I offer namaskars to a bearded, long-haired sadhu performing the dandabat parikrama. Between prostrations, he chants Hare Krishna on 108 beads while standing on one leg, one foot placed behind the opposite knee. Then he moves forward one body length and stretches out on the ground. How wonderful to be able to perform such an austerity! I find myself envying him and wishing for such a birth next lifetime.
After putting my shoes back on, I sit on the roadside beside the pandal, chant japa, and wait for Achyutananda.
He returns sooner than expected. Obviously, his feet are killing him.
“Those pebbles are torture,” he says.
“Even old ladies passed us by,” I say. “What’s wrong with us?”
“We’re Yavanas; they’re yogis,” he says.
“And what happened to Sukadeva and Vasudeva?”

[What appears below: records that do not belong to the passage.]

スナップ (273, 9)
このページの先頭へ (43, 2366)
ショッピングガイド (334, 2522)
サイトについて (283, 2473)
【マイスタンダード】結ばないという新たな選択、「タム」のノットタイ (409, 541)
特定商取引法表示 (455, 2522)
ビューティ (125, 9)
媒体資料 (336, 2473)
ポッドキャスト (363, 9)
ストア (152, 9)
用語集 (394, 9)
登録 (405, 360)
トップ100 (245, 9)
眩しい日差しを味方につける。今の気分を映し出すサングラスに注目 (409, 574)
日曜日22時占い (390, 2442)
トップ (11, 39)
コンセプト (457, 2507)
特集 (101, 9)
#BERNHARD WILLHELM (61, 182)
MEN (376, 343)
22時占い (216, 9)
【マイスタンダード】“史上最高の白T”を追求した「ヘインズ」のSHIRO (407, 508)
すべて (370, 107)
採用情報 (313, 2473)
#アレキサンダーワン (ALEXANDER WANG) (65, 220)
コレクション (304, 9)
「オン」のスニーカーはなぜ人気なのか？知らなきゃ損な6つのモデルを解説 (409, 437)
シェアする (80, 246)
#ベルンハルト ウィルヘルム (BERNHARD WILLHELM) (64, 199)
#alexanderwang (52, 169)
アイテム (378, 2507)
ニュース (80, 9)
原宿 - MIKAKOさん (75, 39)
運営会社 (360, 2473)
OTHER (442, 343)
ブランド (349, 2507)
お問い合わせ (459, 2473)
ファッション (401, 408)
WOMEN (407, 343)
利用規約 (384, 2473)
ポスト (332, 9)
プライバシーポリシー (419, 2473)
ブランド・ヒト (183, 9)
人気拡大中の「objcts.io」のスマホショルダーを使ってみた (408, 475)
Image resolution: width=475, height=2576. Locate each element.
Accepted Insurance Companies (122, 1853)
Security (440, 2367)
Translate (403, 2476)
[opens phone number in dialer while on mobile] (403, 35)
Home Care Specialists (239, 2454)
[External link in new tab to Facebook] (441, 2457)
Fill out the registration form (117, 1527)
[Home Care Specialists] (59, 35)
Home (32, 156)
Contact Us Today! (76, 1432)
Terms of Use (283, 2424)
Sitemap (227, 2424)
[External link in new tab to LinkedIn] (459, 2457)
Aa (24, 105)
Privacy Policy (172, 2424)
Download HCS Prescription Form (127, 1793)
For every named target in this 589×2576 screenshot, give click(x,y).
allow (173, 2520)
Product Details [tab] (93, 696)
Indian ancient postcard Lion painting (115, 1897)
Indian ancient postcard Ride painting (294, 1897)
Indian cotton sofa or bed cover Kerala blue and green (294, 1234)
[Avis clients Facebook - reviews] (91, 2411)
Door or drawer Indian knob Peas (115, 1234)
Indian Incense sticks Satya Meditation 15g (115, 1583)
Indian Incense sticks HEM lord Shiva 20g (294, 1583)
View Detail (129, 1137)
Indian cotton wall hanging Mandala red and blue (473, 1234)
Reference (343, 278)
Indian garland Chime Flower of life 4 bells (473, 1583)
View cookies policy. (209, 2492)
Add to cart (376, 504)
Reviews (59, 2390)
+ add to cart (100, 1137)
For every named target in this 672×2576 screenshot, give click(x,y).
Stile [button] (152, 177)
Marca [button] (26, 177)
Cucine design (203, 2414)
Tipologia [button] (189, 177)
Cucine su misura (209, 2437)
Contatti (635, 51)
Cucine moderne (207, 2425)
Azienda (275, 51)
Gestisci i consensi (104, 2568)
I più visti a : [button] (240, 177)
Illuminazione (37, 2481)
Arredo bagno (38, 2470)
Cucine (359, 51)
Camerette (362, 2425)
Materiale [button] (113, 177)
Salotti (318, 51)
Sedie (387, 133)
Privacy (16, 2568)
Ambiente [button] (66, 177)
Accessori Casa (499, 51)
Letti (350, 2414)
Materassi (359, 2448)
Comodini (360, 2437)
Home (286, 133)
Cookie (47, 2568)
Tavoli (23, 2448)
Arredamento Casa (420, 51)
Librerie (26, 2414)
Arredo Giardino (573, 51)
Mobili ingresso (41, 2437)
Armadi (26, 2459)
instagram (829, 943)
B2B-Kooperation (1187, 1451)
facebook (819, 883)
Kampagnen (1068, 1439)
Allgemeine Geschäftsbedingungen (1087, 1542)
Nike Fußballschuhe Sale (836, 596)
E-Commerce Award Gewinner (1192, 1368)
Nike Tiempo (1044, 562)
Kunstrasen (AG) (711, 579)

“They’re walking a little further, then taking another taxi back. Let’s go into town.”
The same taxi drives us about three kilometers into the town of Govardhan. On the way, we pass the Maharaj of Bharatpur’s summer palace, one of the finest examples of Mathura carving in existence. Today, no artist can be found to carve sandstone lattice windows, peacocks, or any of the other designs adorning the two-hundred-year-old palace and cenotaphs. The art is lost. Still, the buildings stand, neglected yet magnificent.
The town of Govardhan itself is a one-street village centered around Manasi Ganga. Leading to the Manasi Devi Temple are numerous restaurants and scores of pan, cigaret, soda, and chai stands, all catering to pilgrims.
At the entrance to Manasi Ganga, we check in our shoes. Within an open-sided pavilion are the holy bathing tanks, crowded with pilgrims. We push through them to the water, sprinkle a few drops on our head, then push our way back out.
“Actually, we’re supposed to bathe here before going on parikrama,” Achyutananda reminds me.
Outside, we hire another taxi. From the town of Govardhan to the Radha Kund turnoff, we creep along, the taxi’s horn blaring for the people and herds of cows to make way. As they do so, I think of the first Govardhan Puja. Basically, little has changed: Lord Krishna is here, the cows are here, and the Lord’s devotees are here. Thanks to my pampered Western body, I could not walk very far on parikrama, but I feel blessed by just seeing the hill and the great flow of devotion around it.
The enormous tank at Kusum Sarovar is now filled with bathers. We stop for a glass of sugar cane juice mixed with ice and a pinch of lime—delicious and cooling. After Radha Kund, the traffic begins to thin out, and soon we’re racing across the plain to Vrindaban.